BACK in January, when Theresa May was filmed walking hand in hand with Donald Trump down the colonnade at the White House, I was tempted to give the Prime Minister the benefit of the doubt.

After all, most women – me included – know exactly how it feels when some old geezer that makes you want to wretch invades your personal space. It’s usually a randy colleague at the office Christmas party rather than the president of the United States, of course, and the world’s media is rarely watching your every move and catching it for posterity. I almost felt sorry for Mrs May.

But that was most definitely then. Following the blank reaction to Mr Trump’s withdrawal from the Paris Treaty on climate change, I realise that it was not a look of awkwardness on Mrs May’s face on that cold day in Washington, but submission. That day clearly set the tone of their relationship. And at the moment I hate to think where that unequal relationship will lead a prime minister whose judgement is being exposed as poorer by the day. Where this could eventually take the rudderless country she is in charge of – for the next few days, at least – just doesn’t bear thinking about.

While German Chancellor Angela Merkel was signing a letter protesting Mr Trump’s monumentally terrible stance, and making a characteristically thoughtful but muscular speech on exactly why it is so wrong, why the Paris agreement is so crucial to this environmental, economic and geo-political moment, Mrs May spoke wanly of “disappointment”. That’s the word you use when your kid gets a B instead of an A for physics. Or when you don’t get the internal promotion you went for. It is certainly not how you describe the decision of the biggest carbon polluter in history to walk away from a global climate change deal that might actually start to make a difference. Even Russia and China have signed up.

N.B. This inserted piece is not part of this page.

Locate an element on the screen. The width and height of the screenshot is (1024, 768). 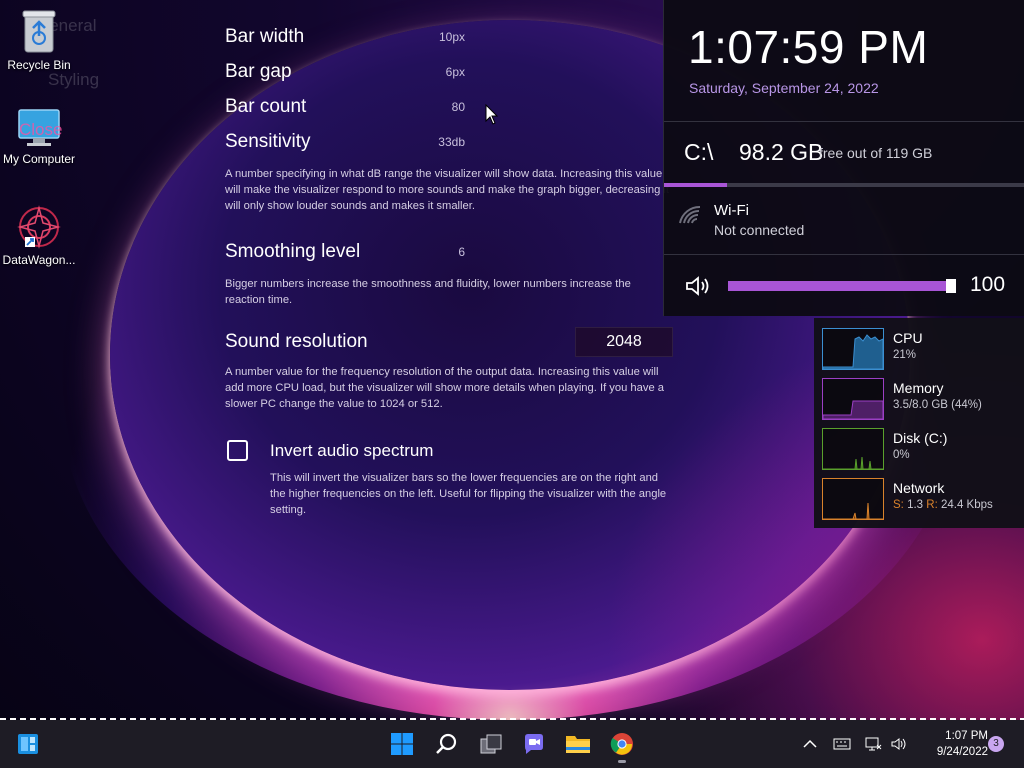
setting-label: Bar width is located at coordinates (265, 36). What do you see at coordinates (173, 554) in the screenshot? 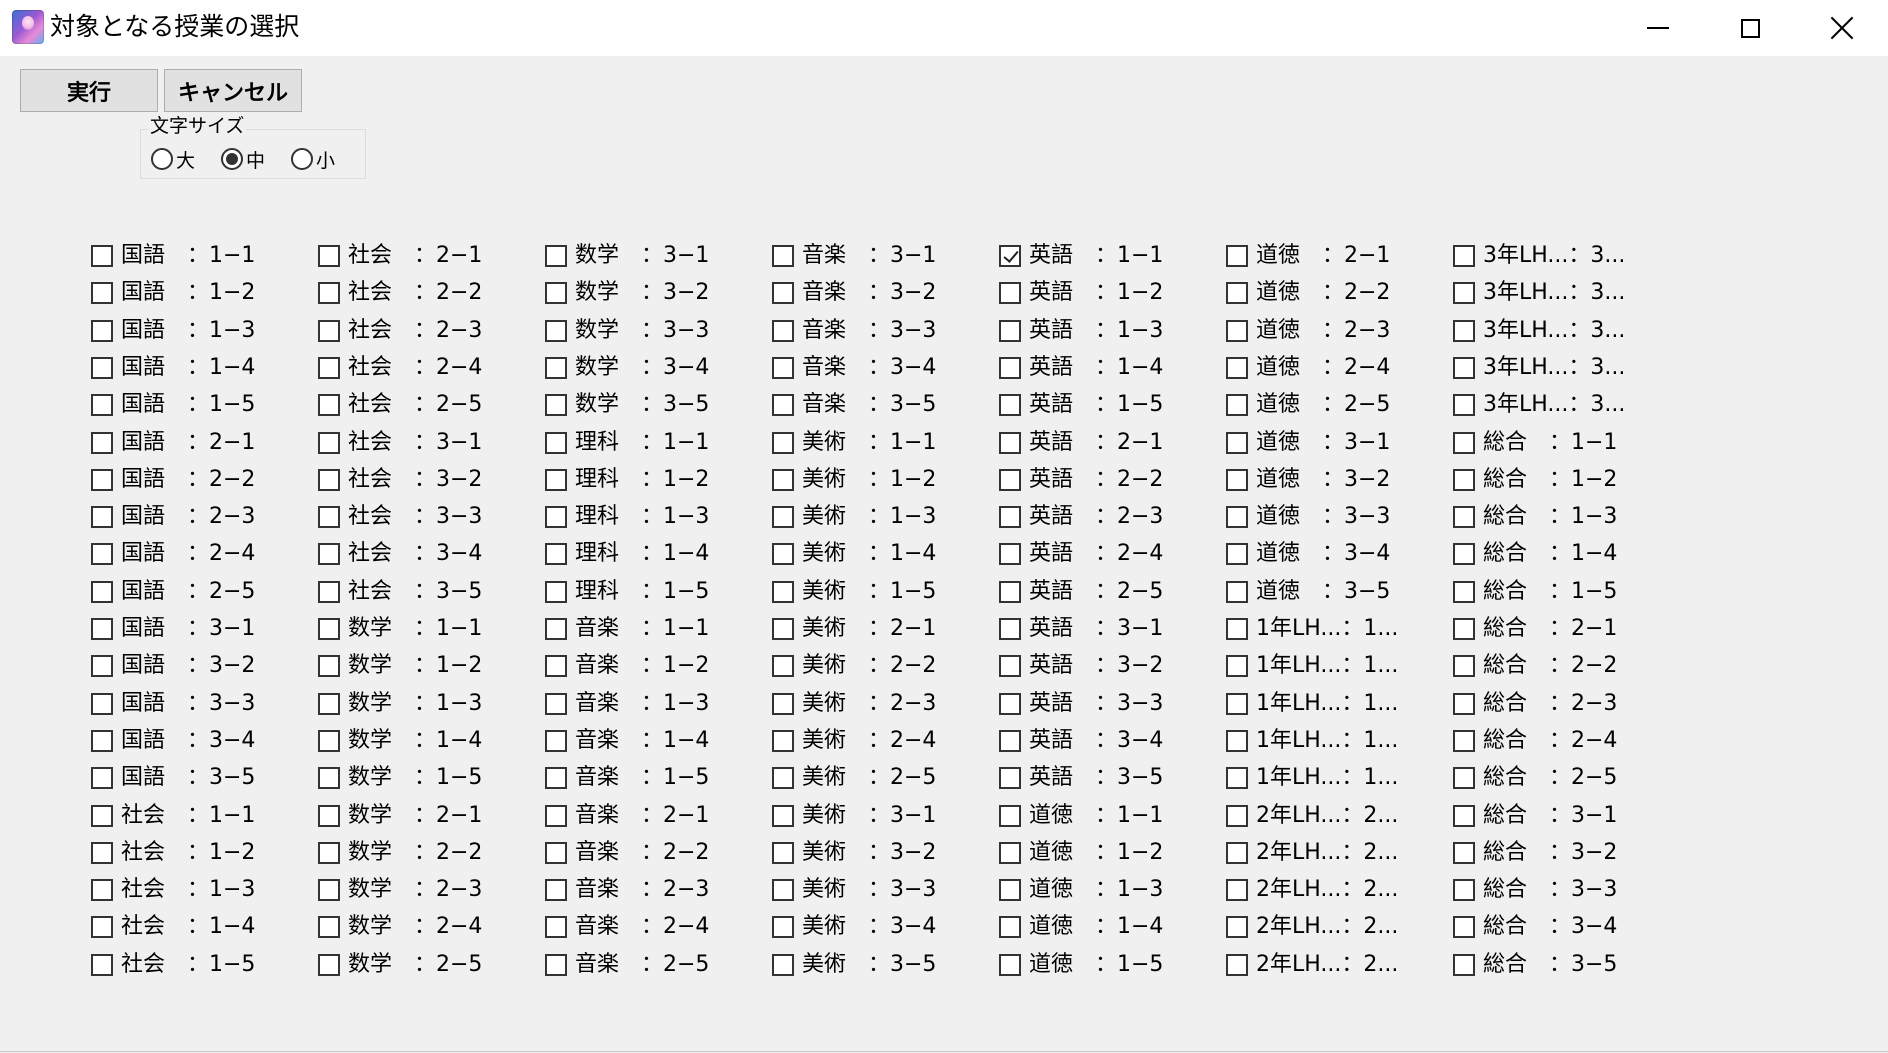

Aligning himself with the sort of wacky climate change deniers you’d cross the street to avoid, Mr Trump is crushing the younger generation like a fag end under his overly-entitled foot. Lest we forget it was his generation that kept burning the fossil fuels like there was no tomorrow even when scientists were warning of the catastrophic damage to come. And now a pay-squeezed, austerity-weary, debt-ridden younger generation will have to pick up the pieces.

Trump’s withdrawal doesn’t even make economic sense, since it is green energy sector, with its massive research and development arm, rather than fossil fuels, that is providing the sort of skilled jobs and technological potential at home and abroad that can expand entire economies. Scotland should and could be at the forefront of this.

Mrs May is trying to appease and cosy up to Mr Trump post-Brexit, desperately looking for a trade deal just as the European allies that have shared half a century of peace, economic and social progress with us are backing off in their droves. And little wonder. Under Mrs May, the UK is on its way to becoming a pariah and a laughing stock.

At least, I suppose, Mrs May didn’t describe President Trump’s decision to screw over the rest of the world as “strong and stable”. Which brings us back to judgement and leadership. Successful leaders in all walks of life possess these two qualities in spades. Over the last few weeks in particular, with the never ending dead-eyed mantras and scrambled U-turns, Mrs May has shown herself to have neither. She has gone from the solution to the problem in record time.

The decision to hold this Thursday’s general election might yet vie with David Cameron’s EU referendum as the most arrogant and ultimately stupid political move in British political history. At least Mrs May has shown us her fatal flaws now – I only hope the voters don’t choose to ignore them.